_WHAT THE TASK REQUIRES:_ Every line from the one with "Click the sidebar vertical scrollbar" to the final line of the records should be printed exactly as it is, with pictures left out.

*** Opening PROVIDED DATA ***

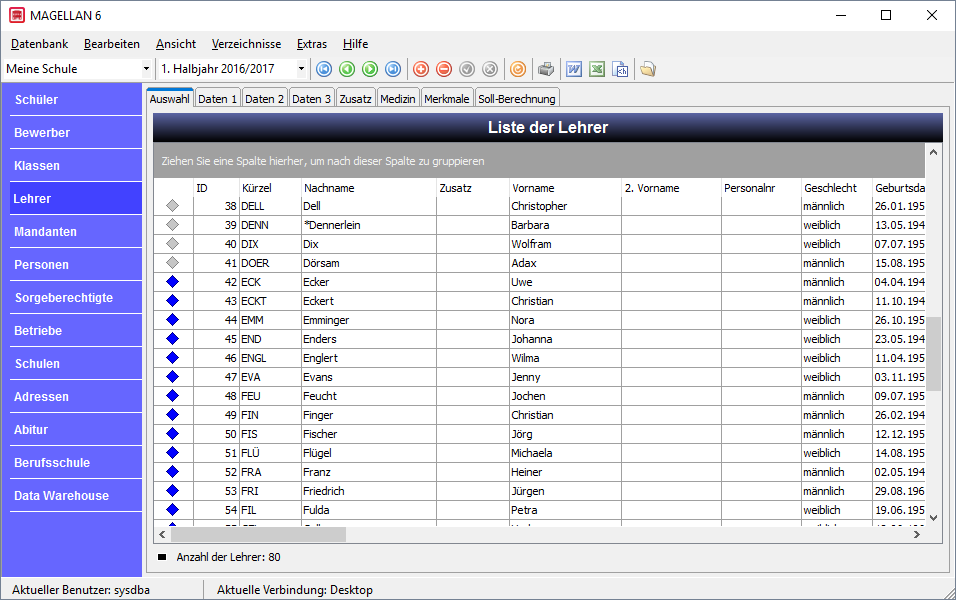Open the Meine Schule dropdown
Image resolution: width=956 pixels, height=600 pixels.
146,69
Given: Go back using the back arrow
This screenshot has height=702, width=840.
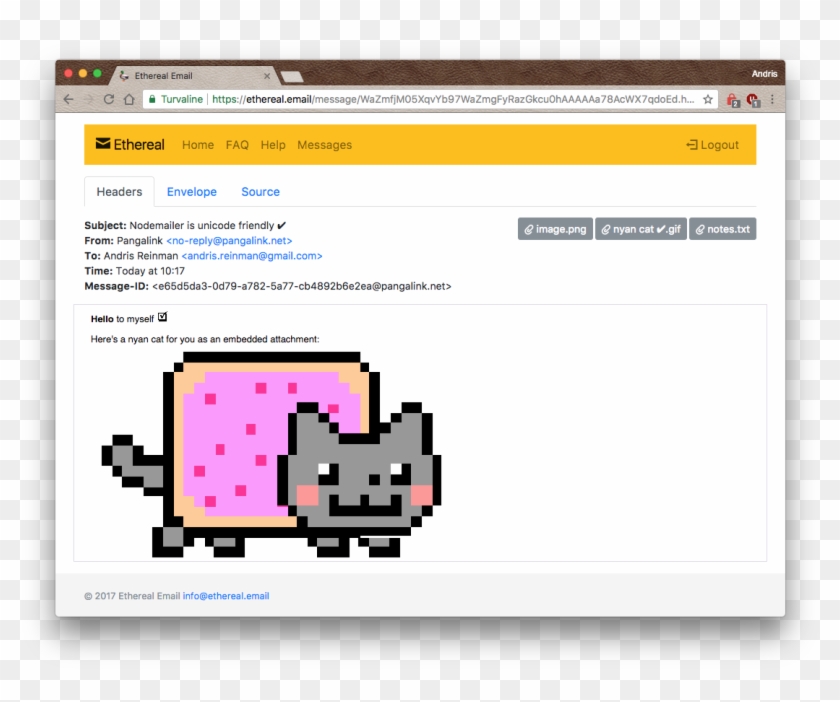Looking at the screenshot, I should click(x=66, y=100).
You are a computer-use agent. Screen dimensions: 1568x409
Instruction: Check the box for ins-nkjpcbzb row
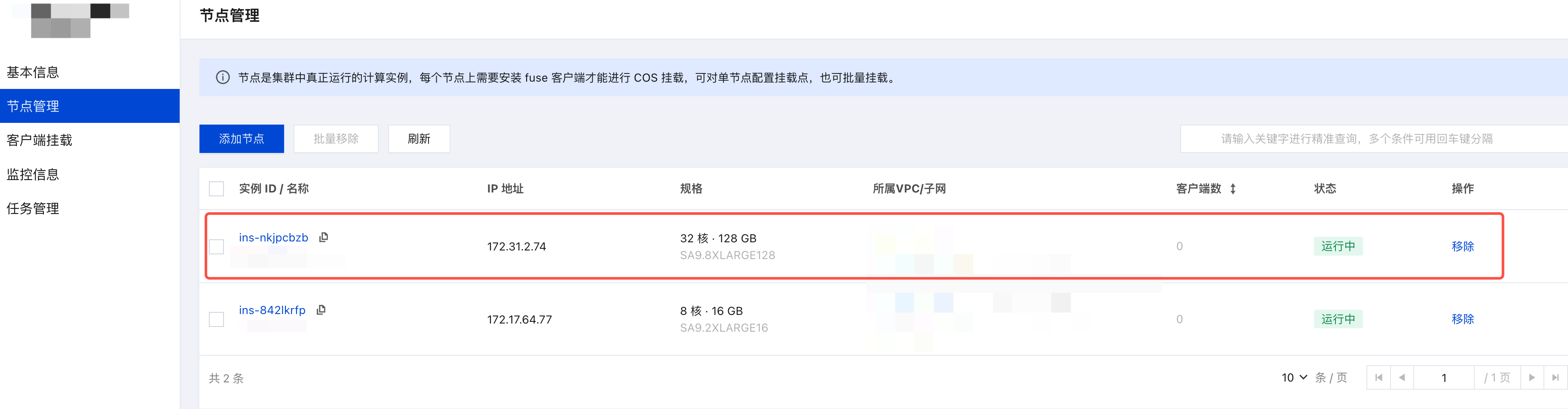coord(216,247)
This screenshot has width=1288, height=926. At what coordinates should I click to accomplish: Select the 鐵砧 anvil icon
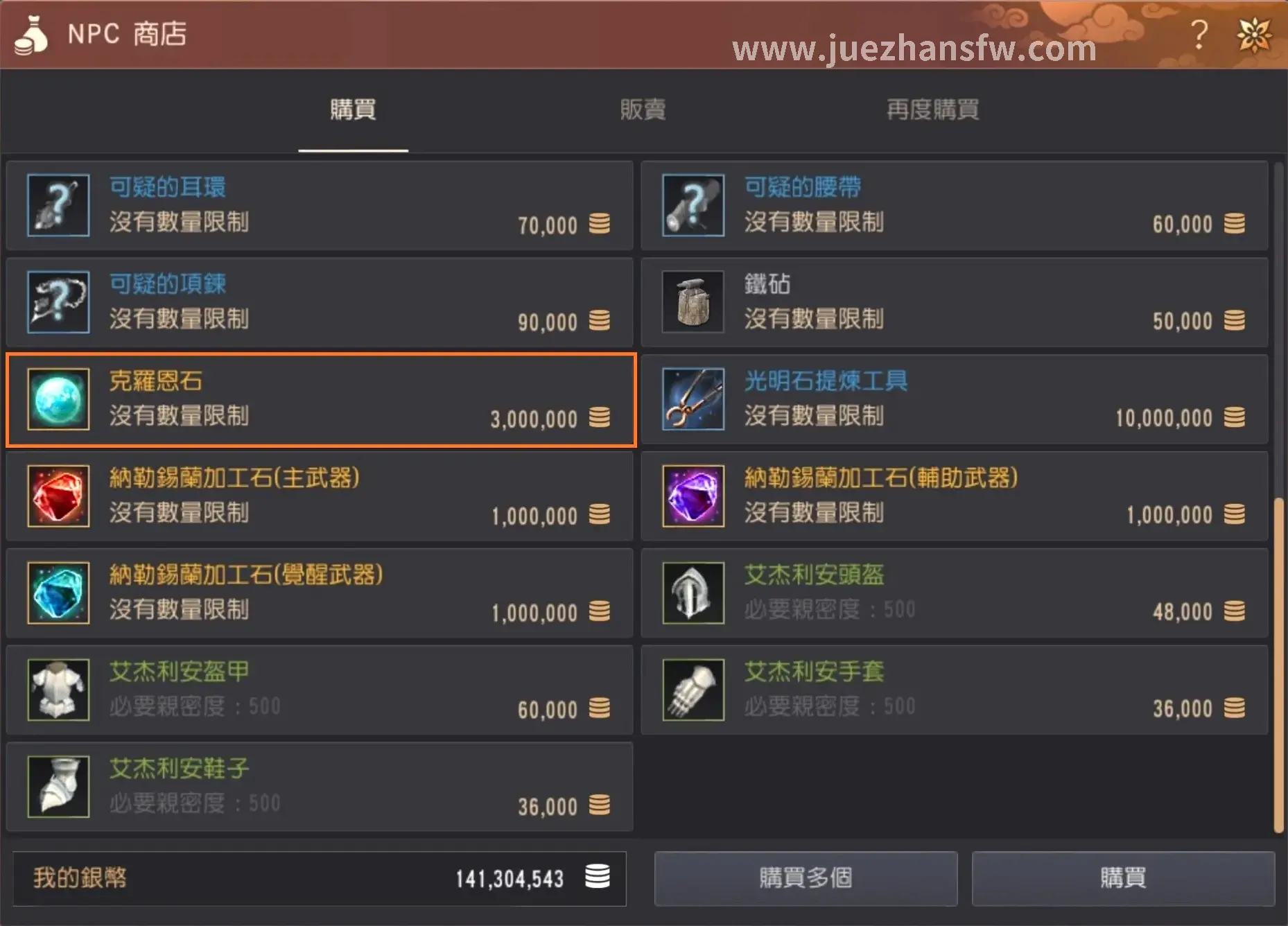(693, 302)
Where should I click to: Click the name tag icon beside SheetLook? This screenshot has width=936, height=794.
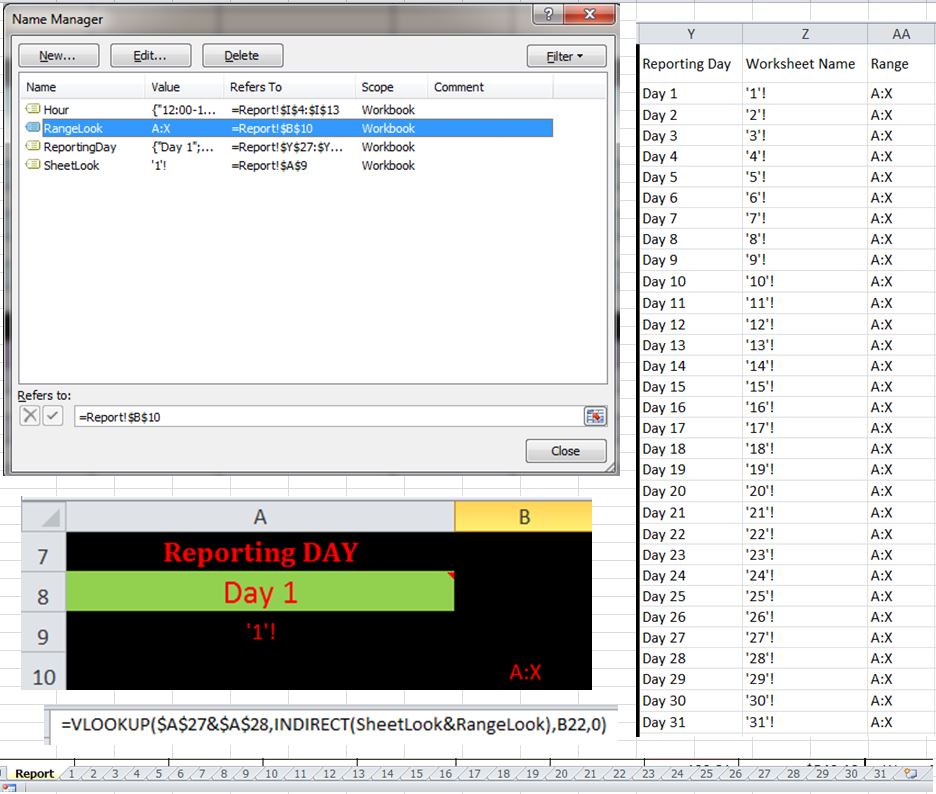point(32,165)
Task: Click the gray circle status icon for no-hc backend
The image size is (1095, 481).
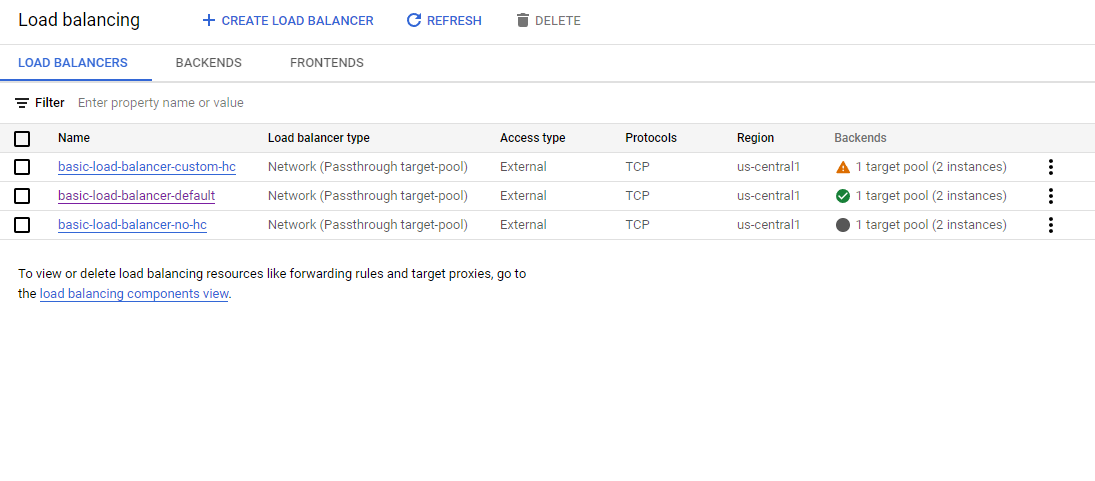Action: click(843, 225)
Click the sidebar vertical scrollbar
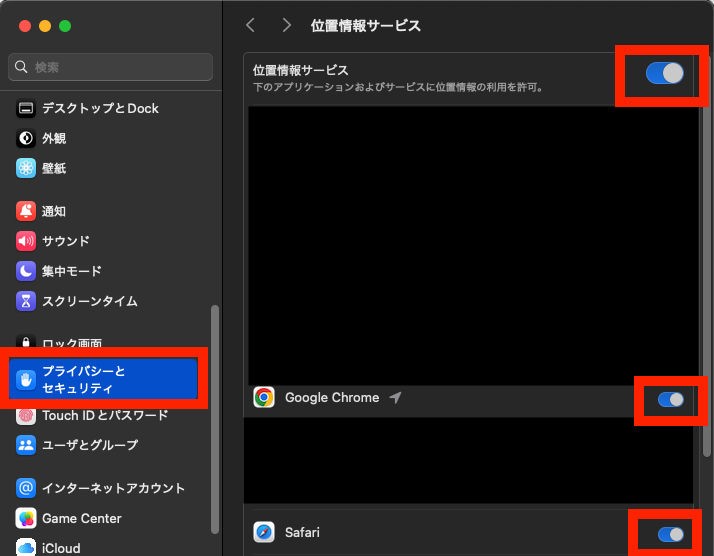714x556 pixels. click(214, 420)
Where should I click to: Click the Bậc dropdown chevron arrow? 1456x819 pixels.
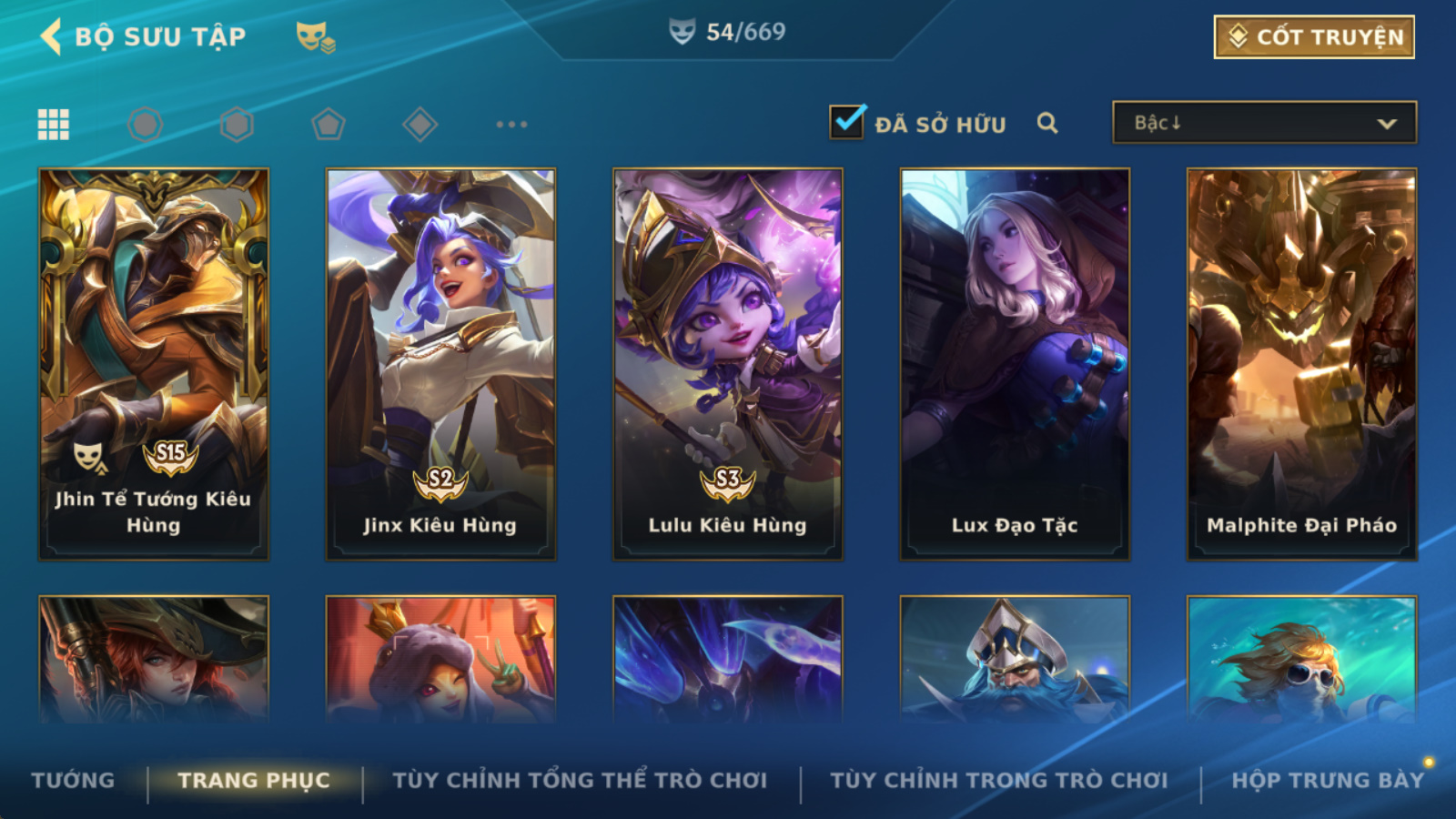[1387, 123]
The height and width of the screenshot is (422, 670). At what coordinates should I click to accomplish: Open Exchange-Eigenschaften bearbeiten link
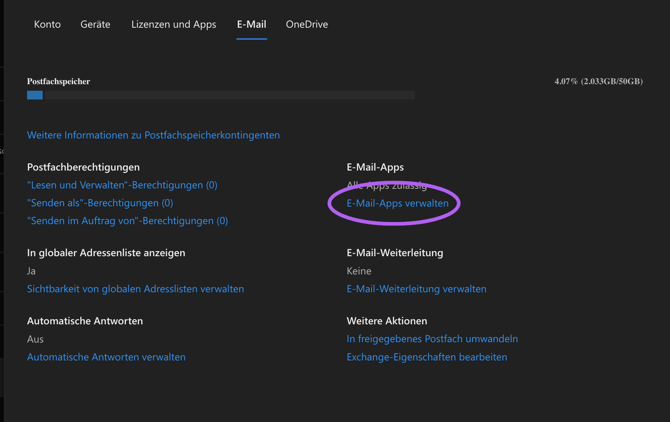(x=426, y=357)
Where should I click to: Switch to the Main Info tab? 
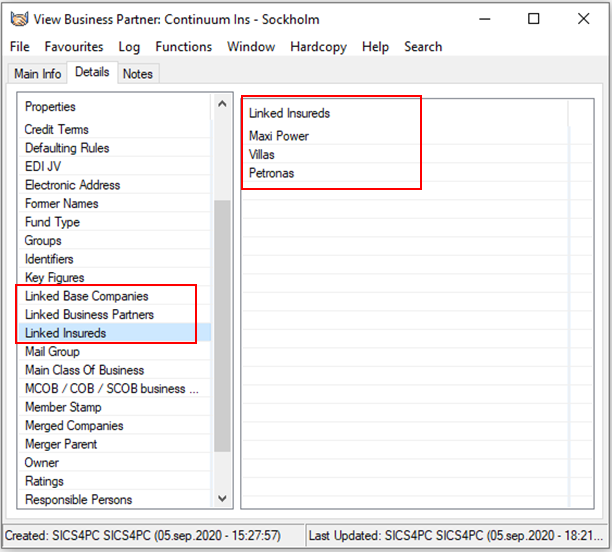coord(37,74)
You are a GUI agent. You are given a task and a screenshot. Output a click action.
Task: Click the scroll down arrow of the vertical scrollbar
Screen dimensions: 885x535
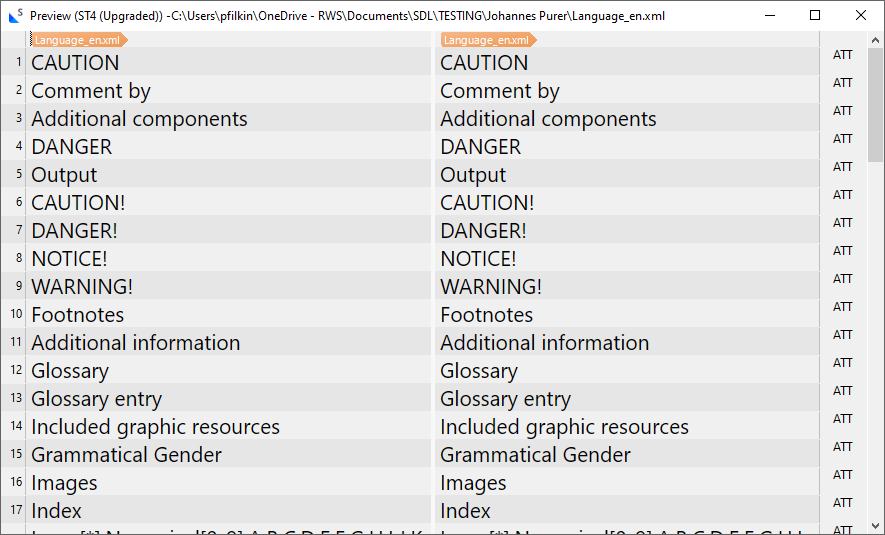pos(876,526)
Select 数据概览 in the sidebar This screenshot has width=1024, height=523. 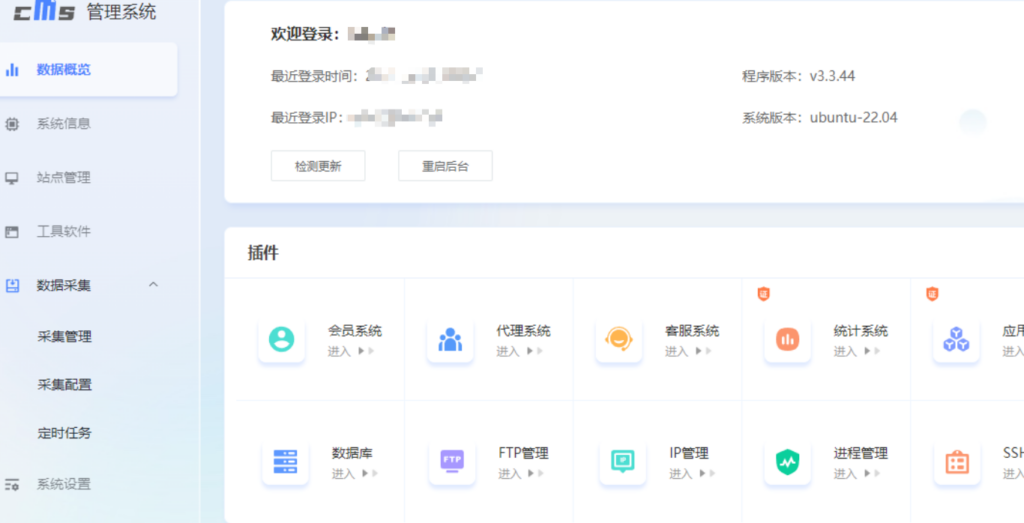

*** Closing PROVIDED DATA ***

_RESULT:_
Click the sidebar vertical scrollbar
714x556 pixels. click(214, 420)
Where should I click to: Click the Bậc dropdown chevron arrow? 1456x819 pixels.
[1387, 123]
The height and width of the screenshot is (422, 670). At what coordinates should I click to accomplish: Open Exchange-Eigenschaften bearbeiten link
(x=426, y=357)
Where should I click to: Switch to the Main Info tab? 
coord(37,74)
You are a GUI agent. You are given a task and a screenshot. Output a click action.
Task: Click the scroll down arrow of the vertical scrollbar
Screen dimensions: 885x535
pos(876,526)
Select 数据概览 in the sidebar This screenshot has width=1024, height=523. 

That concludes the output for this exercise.